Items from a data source
<<<<

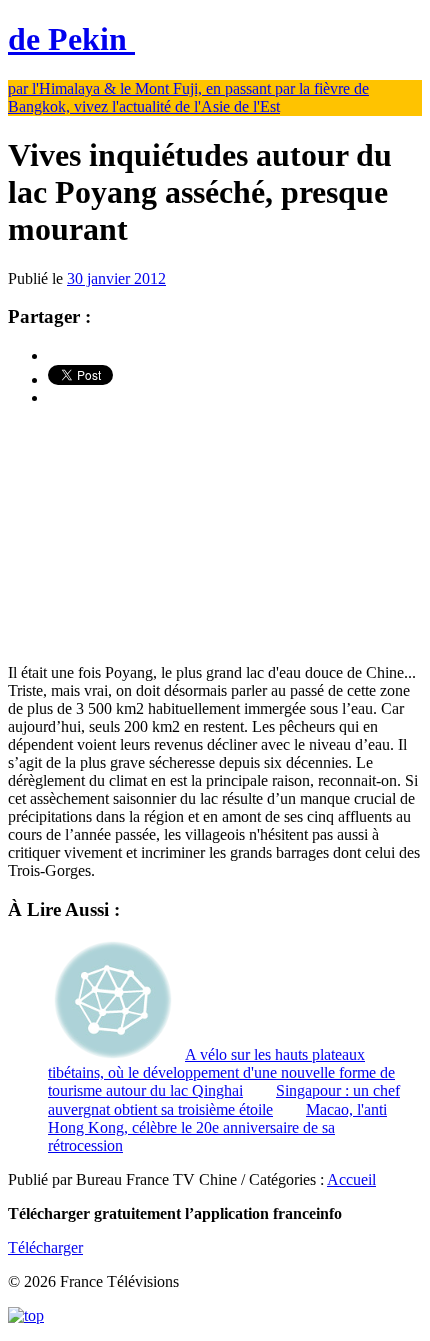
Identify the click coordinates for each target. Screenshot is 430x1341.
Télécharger (45, 1247)
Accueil (351, 1179)
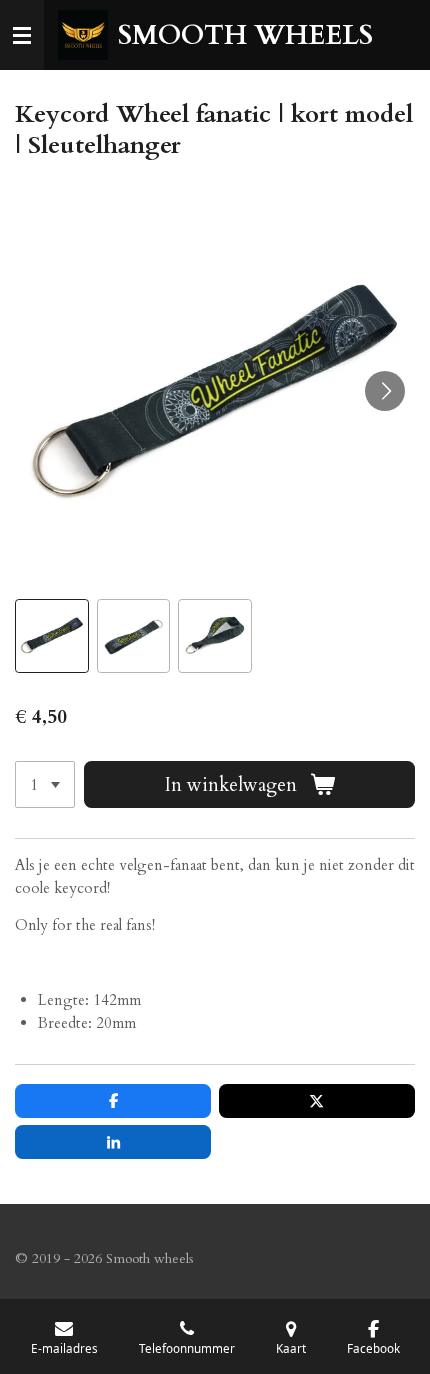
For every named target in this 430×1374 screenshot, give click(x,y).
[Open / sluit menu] (22, 35)
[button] (52, 636)
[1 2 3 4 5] (45, 784)
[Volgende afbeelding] (385, 391)
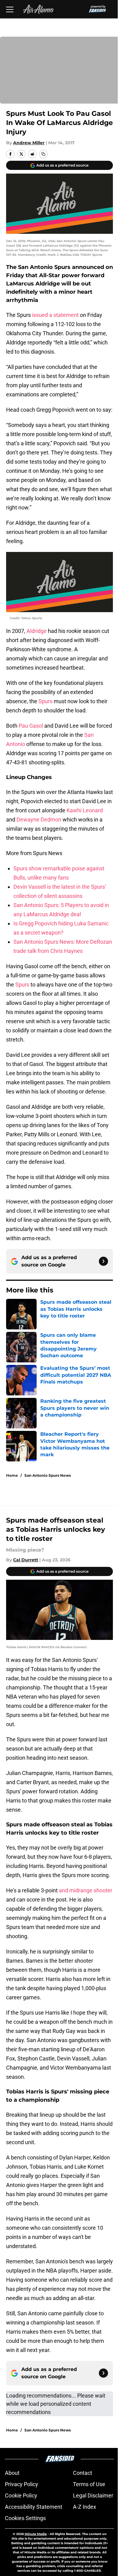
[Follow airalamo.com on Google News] (103, 1261)
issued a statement (55, 315)
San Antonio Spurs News (47, 1475)
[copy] (43, 154)
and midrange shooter (85, 1890)
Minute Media (36, 2534)
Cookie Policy (21, 2495)
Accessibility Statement (33, 2507)
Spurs (45, 701)
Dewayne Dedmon (38, 819)
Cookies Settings (25, 2518)
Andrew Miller (29, 142)
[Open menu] (9, 9)
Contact (82, 2473)
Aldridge (37, 631)
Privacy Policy (21, 2484)
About (12, 2473)
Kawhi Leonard (85, 810)
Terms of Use (89, 2484)
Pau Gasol (31, 725)
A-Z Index (84, 2507)
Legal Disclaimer (93, 2495)
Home (12, 1475)
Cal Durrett (25, 1560)
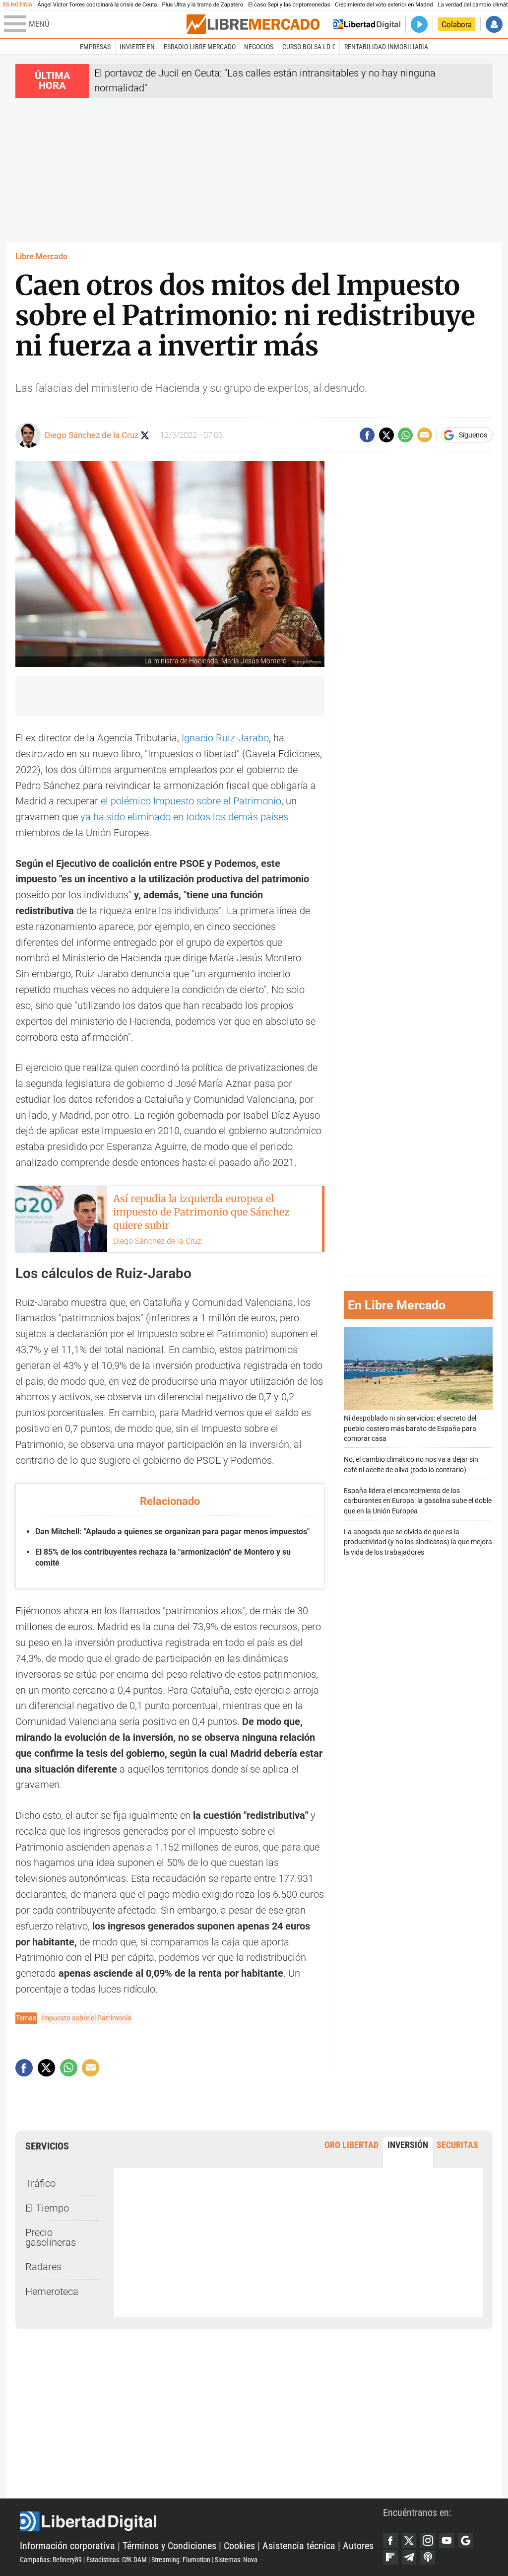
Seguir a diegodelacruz (145, 435)
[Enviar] (405, 435)
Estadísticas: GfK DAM (116, 2560)
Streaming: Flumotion (180, 2560)
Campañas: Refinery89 (51, 2560)
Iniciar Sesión (494, 24)
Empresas (95, 47)
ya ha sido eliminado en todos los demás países (184, 817)
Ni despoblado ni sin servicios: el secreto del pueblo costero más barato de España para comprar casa (410, 1428)
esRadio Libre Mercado (200, 47)
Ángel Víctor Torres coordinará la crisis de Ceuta (97, 4)
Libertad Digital (201, 2521)
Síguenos (473, 434)
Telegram (409, 2557)
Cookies (239, 2546)
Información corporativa (67, 2546)
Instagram (427, 2540)
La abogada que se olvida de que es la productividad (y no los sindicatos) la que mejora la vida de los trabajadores (418, 1542)
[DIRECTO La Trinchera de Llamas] (419, 24)
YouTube (446, 2540)
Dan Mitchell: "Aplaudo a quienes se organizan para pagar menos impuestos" (172, 1531)
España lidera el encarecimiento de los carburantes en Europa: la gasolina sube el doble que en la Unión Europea (418, 1501)
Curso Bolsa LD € (308, 47)
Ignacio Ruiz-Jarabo (225, 738)
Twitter (409, 2540)
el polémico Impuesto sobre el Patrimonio (191, 801)
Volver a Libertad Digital (366, 24)
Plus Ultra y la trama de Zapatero (203, 4)
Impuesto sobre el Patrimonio (86, 2018)
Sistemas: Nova (236, 2560)
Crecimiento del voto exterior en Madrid (384, 4)
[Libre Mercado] (253, 24)
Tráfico (40, 2183)
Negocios (258, 47)
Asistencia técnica (298, 2546)
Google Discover (465, 2540)
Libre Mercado (41, 256)
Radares (43, 2267)
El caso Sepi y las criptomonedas (289, 4)
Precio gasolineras (50, 2237)
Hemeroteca (51, 2291)
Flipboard (390, 2557)
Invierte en (137, 47)
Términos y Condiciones (169, 2546)
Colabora (457, 24)
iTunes (427, 2557)
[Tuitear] (386, 435)
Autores (358, 2546)
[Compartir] (367, 435)
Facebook (390, 2540)
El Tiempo (47, 2208)
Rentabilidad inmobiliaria (386, 47)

>>>>

→ **PROBLEM REQUIREMENTS**
Look above for the line with "[1 2 3 4 5] (45, 784)" and the line with "Síguenos (473, 434)". Give again exactly those two lines and all lines between them, pictures excluded.

→ **RESPONSE FOR THIS EXERCISE**
[1 2 3 4 5] (45, 784)
[Volgende afbeelding] (385, 391)
[Follow airalamo.com on Google News] (103, 1261)
issued a statement (55, 315)
San Antonio Spurs News (47, 1475)
[copy] (43, 154)
and midrange shooter (85, 1890)
Minute Media (36, 2534)
Cookie Policy (21, 2495)
Accessibility Statement (33, 2507)
Spurs (45, 701)
Dewayne Dedmon (38, 819)
Cookies Settings (25, 2518)
Andrew Miller (29, 142)
[Open menu] (9, 9)
Contact (82, 2473)
Aldridge (37, 631)
Privacy Policy (21, 2484)
About (12, 2473)
Kawhi Leonard (85, 810)
Terms of Use (89, 2484)
Pau Gasol (31, 725)
A-Z Index (84, 2507)
Legal Disclaimer (93, 2495)
Home (12, 1475)
Cal Durrett (25, 1560)
Seguir a diegodelacruz (145, 435)
[Enviar] (405, 435)
Estadísticas: GfK DAM (116, 2560)
Streaming: Flumotion (180, 2560)
Campañas: Refinery89 (51, 2560)
Iniciar Sesión (494, 24)
Empresas (95, 47)
ya ha sido eliminado en todos los demás países (184, 817)
Ni despoblado ni sin servicios: el secreto del pueblo costero más barato de España para comprar casa (410, 1428)
esRadio Libre Mercado (200, 47)
Ángel Víctor Torres coordinará la crisis de Ceuta (97, 4)
Libertad Digital (201, 2521)
Síguenos (473, 434)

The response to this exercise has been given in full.